Hate crimes reported in D.C. are up

The number of hate-related crimes reported in the District rose last year from 2015, with an increase in incidents targeting religion, ethnicity, sexual orientation and gender identity, D.C. police and the mayor’s office said Friday.

Authorities noted in particular that crimes motivated by religious bias, such as threats and assaults, jumped from five in 2015 to 18 last year. Acting police chief Peter Newsham, who is awaiting confirmation by the D.C. Council, said 12 of the 18 incidents targeted people of the Jewish faith.

There were 107 hate crimes reported in the District in 2016, up from 66 the previous year, which was the lowest number in five years. “Certainly, the level of anxiety among Washingtonians has increased,” said Mayor Muriel E. Bowser (D).

The numbers were made public at a news conference at the Sixth and I synagogue, attended by Bowser and Newsham, who were flanked by members of the District’s diverse faith community.

Although D.C. leaders attributed the increase in part to residents feeling more comfortable and confident in reporting crime to police — “I believe we have a city that is less tolerant of this type of behavior,” the mayor said — they also noted the contentious presidential election and divisive rhetoric embedded in the nation’s discourse.

Telephone threats to Jewish community centers and other institutions have increased across the country this year, with several occurring in suburban Washington.
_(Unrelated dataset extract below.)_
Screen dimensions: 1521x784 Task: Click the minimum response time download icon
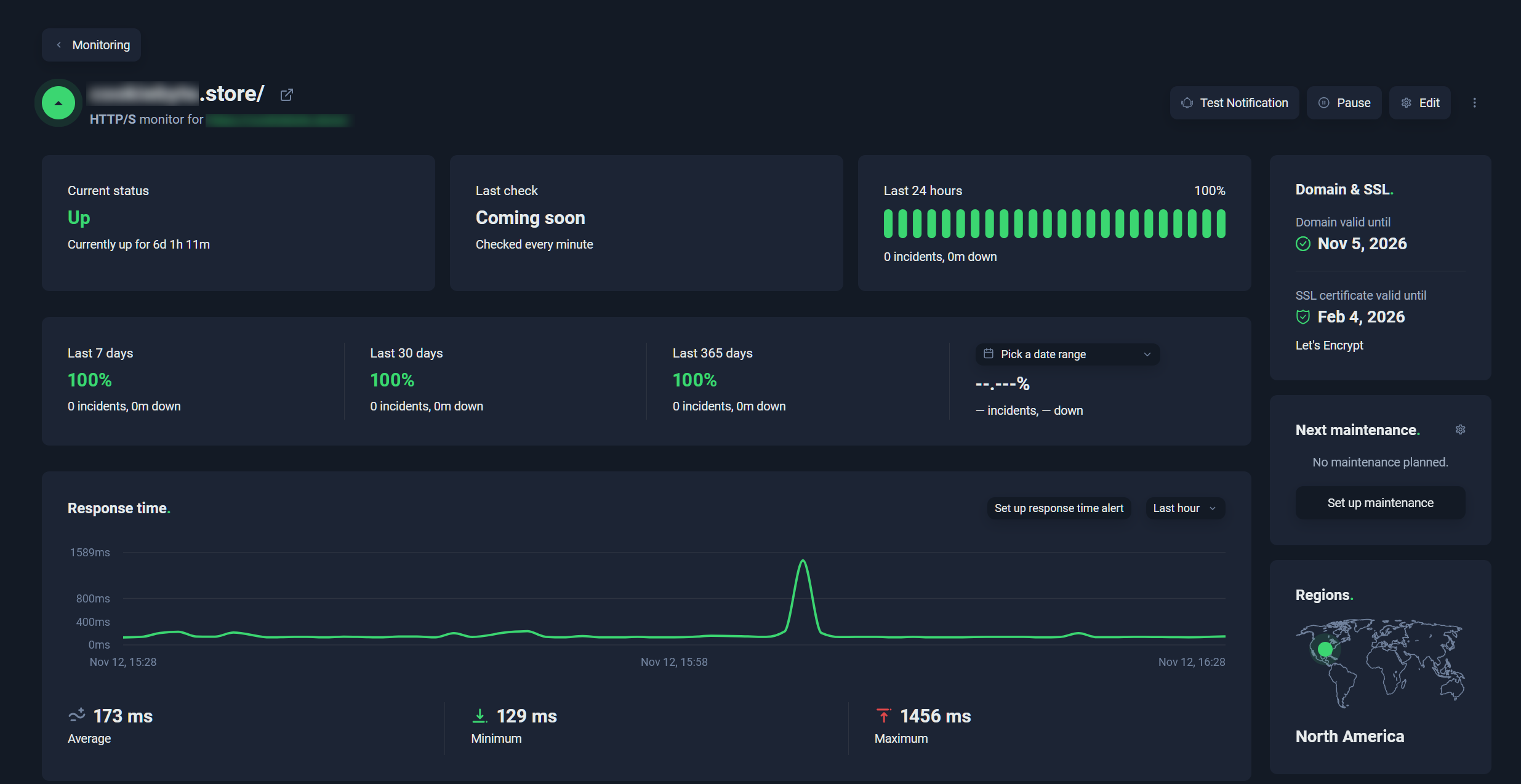click(x=480, y=716)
The FBI reported a 6 percent rise in hate crimes across the nation in 2015, the latest available statistics.

In the District in August, anti-Semitic graffiti was found near Gallery Place — the word “Jew” written in a drawing of a Chinese zodiac rat decorating a sidewalk, and swastikas drawn on windows and tables of a Starbucks. A 60-year-old man was arrested.

Rabbi Batya Steinlauf, director of communal affairs for the Jewish Community Relations Council of Greater Washington, said she is not surprised by the increase in hate crimes in general and those directed at Jews.
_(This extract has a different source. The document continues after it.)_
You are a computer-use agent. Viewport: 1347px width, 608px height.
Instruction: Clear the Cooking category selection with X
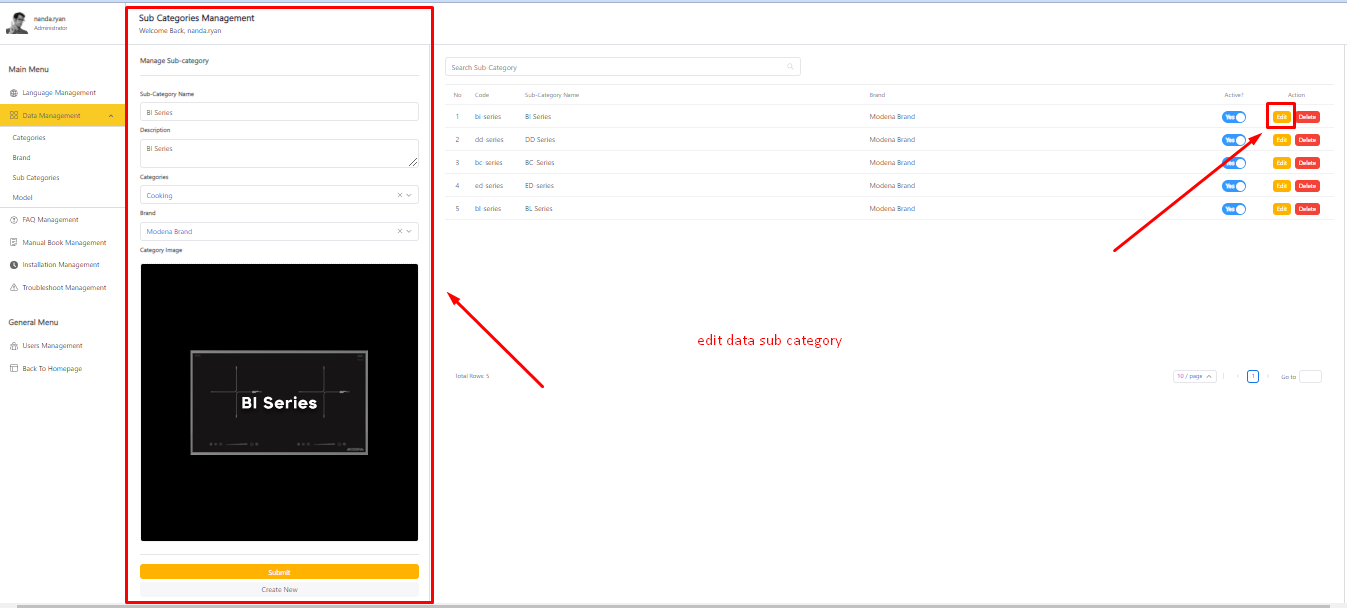point(400,195)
“The Jewish community has been well aware of the undercurrent of anti-Semitism,” Steinlauf said. She added, “Any attack on any faith community, any ethnic community, any vulnerable group, effects the entire culture, and how everyone feels in society. . . . I feel grateful that we in D.C. have relationships so that we can stand together to make it clear that this is not what our society is about.”
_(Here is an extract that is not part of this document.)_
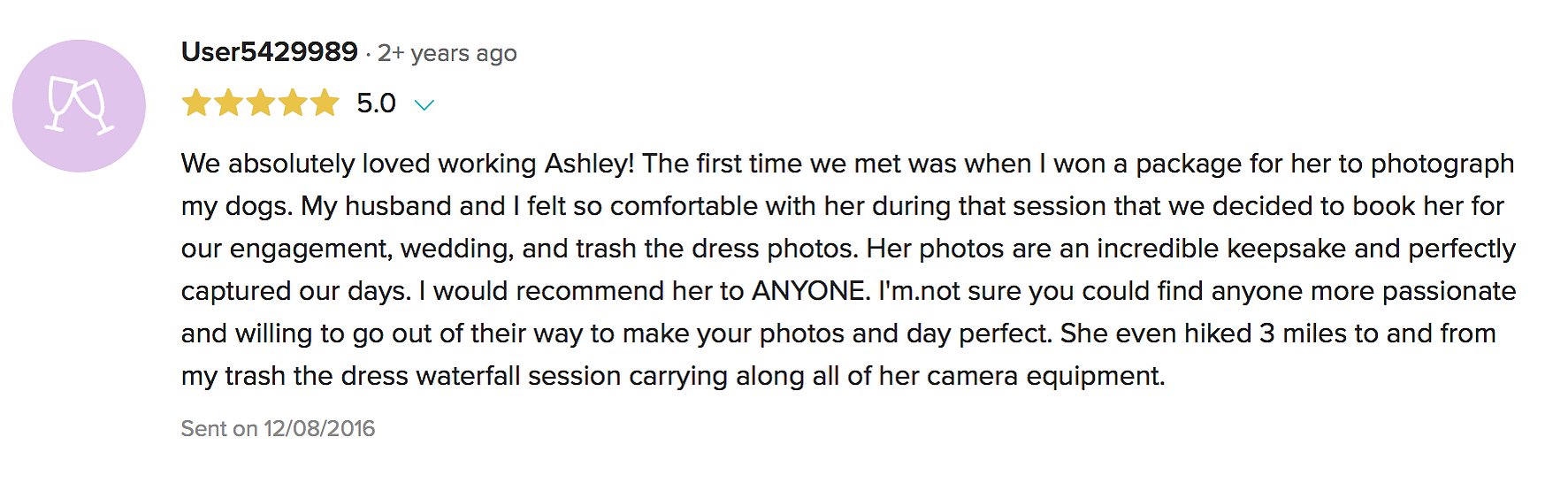Open the User5429989 reviewer name
Viewport: 1568px width, 483px height.
[270, 52]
Other increases in hate crimes in 2016 included those targeting people based on ethnicity and national origin, up from three to 12; sexual orientation, up from 27 to 40; and gender identity, up from 10 to 19. Hate crimes based on race went down from 19 in 2015 to 14 reported last year.

Bowser said she is redoubling efforts to reach out to the District’s transgender community. This week, prosecutors secured hate-crime indictments against three men charged with killing a 22-year-old transgender woman and for targeting two other transgender women in robberies. Authorities said the crimes were motivated by prejudice because of the gender identity of the victims.

And earlier this year, Newsham took direct oversight of a police office that helps transgender, gay and lesbian and other residents in groups that often experience discrimination, signaling those efforts are being given top-level priority.

Bowser said she wants to send a message that “everyone feels welcome and is welcome in our city.” She added, “We are a place of tolerance and respect, a place where every resident has a pathway to opportunity. We are a Washington that values respect, inclusivity and diversity.”

Newsham noted that 107 crimes is a small fraction of the more than 35,000 crimes reported in the District in 2016. But he said “it is important that everybody knows” about the increase in hate crimes. “We will not accept this as the new norm.”